When would you calculate the power of a study after it's been done?

Well maybe if you're using data collected.

From someone else and you know the sample sizes

involved and you want to do a secondary data analysis.

You could look at you're power and detective difference

for the data or got funding to buy the data.

Also, if you're looking at a study that you've done were the data has already

been collected and the sample size if fixed, you can use the software we alluded

to in the previous lecture sections to determine the study's power

to detect a specified minimal detectable difference of interest as well.

You might also do a pilot study to illustrate that the low power maybe

a contributing factor to non-significant results and

that a larger study may be appropriate.

So what is this specific alternative hypothesis?

We've said multiple times now that power or sample size,

and we've really focused on computing sample size for desired power.

Can only be calculated for a specific alternative hypothesis.

So when comparing two groups this means or

entails estimating the true population means of the two

groups being prepared or the proportions if it's a

binary outcome or incidence rates if it's timed event

for each of the groups.

This difference is frequently called the minimum detectable differences,

and often you'll also see it referred in the

literature and in some software packages, some of the

free online sample size calculators, as the effect size.

And it refers to the minimum detectable difference of scientific interest.

And again we've discussed how when doing research and

looking for differences, there are differences that could exist

at the population level, but are too small for

them to be clinically relevant, and so we don't

want to put our resources into studies that are powered

to find small but non- substantive differences of interest.

So the minimal detectable interest really gets us started with how far the

groups would have to differ for the

results to be scientifically or clinically useful.

So where does this specific alternative hypothesis come from?

Well hopefully not the statistician and I say

that becuase I've been asked to help with sample

size computations before and the expectation is that

I would come up with the minimal detectable difference.

And I can't do that not being an expert in the particular science, scientific area.

I can help talk somebody through some options for getting a

minimal detectable difference, but I can't just come up with one on

my own as a statistician.

So as this is generally a quantity of scientific

interest, it is best estimated by knowla, knowledgeable researcher.

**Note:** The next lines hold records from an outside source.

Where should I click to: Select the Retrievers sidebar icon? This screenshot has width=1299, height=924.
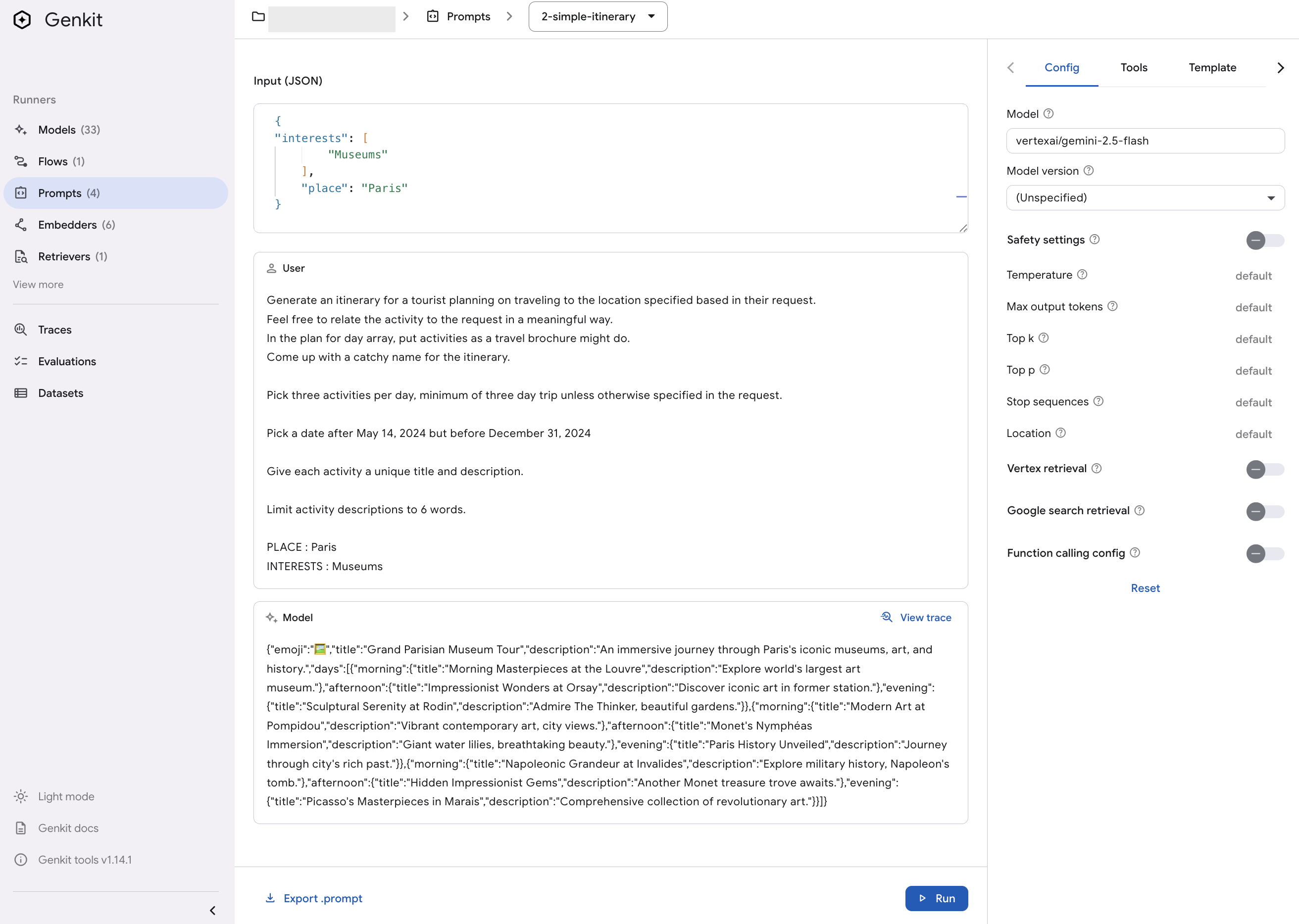pos(21,256)
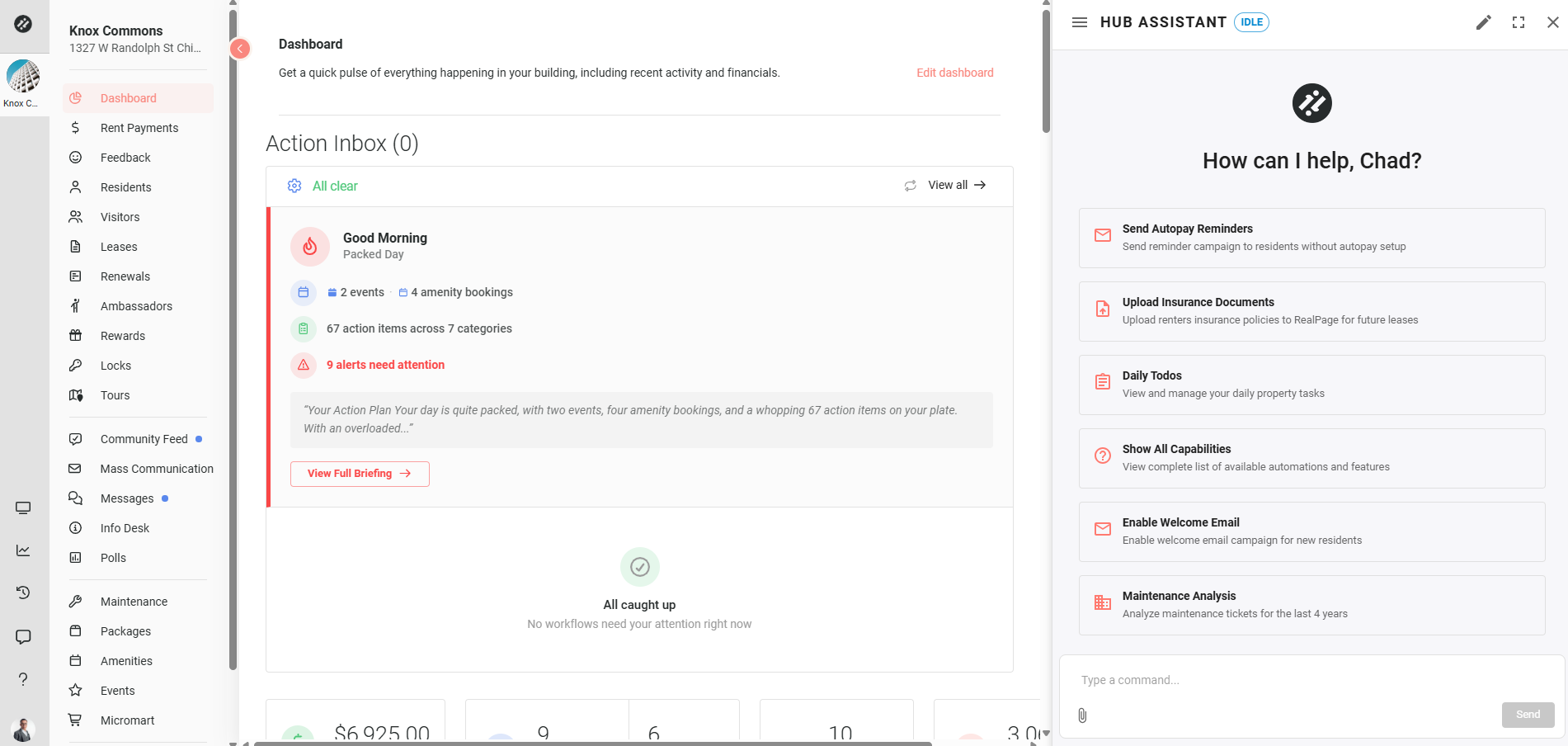Select the Send Autopay Reminders email icon

[x=1103, y=235]
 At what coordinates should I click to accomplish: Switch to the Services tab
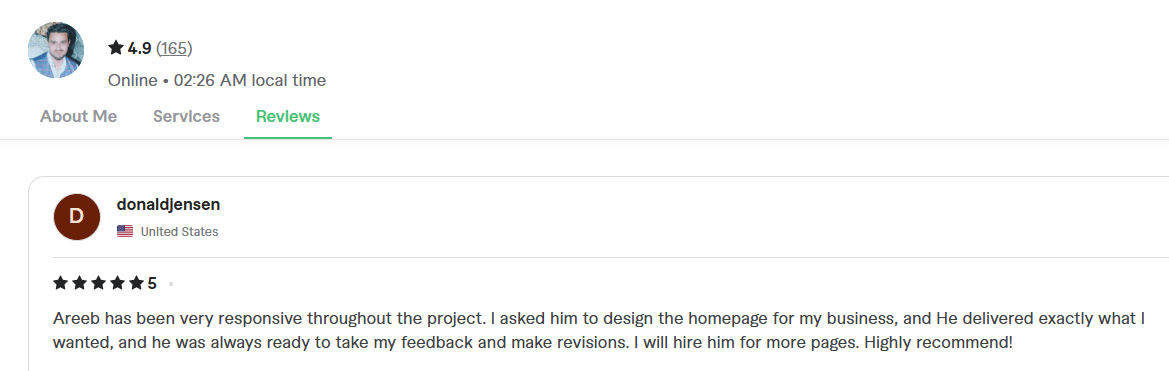click(186, 116)
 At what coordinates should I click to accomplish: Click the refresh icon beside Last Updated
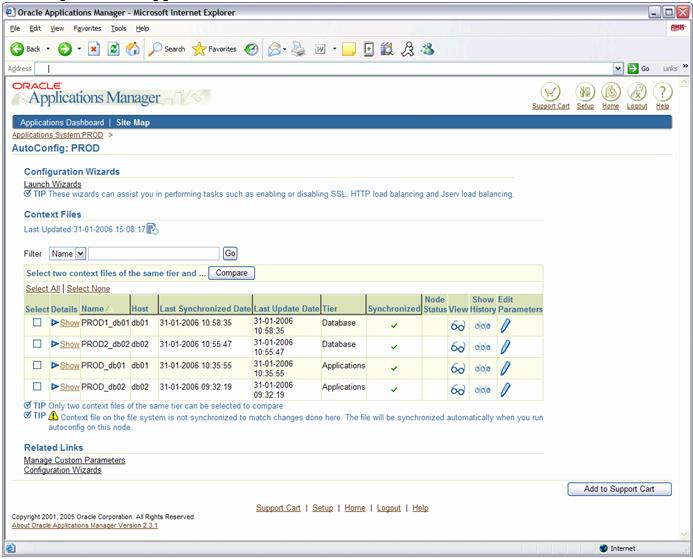click(153, 229)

Or even better if there's some pilot study data.

And this is perhaps the difficult

component of sample sized calculations is that

there's no magic rule or industry standard and involves a lot of educated guesswork.

One last thing I want to note is that all the computations

we did, I did not address the issue of potential follow up.

So the estimates I showed you, given by

the software do not account for potential dropout,

or loss to follow up, or non participation by those elected to be part of the study.

So, frequently, what researchers will do is add a buffer of 5 to

10% the necessary sample sizes to achieve a desired level of power to allow

for some dropout or non participation.

So, we can go back and make over the resulsts I gave for each of

the scenarios and a final request for sample

size would be those numbers with 10% added.

To actually account for potential follow up.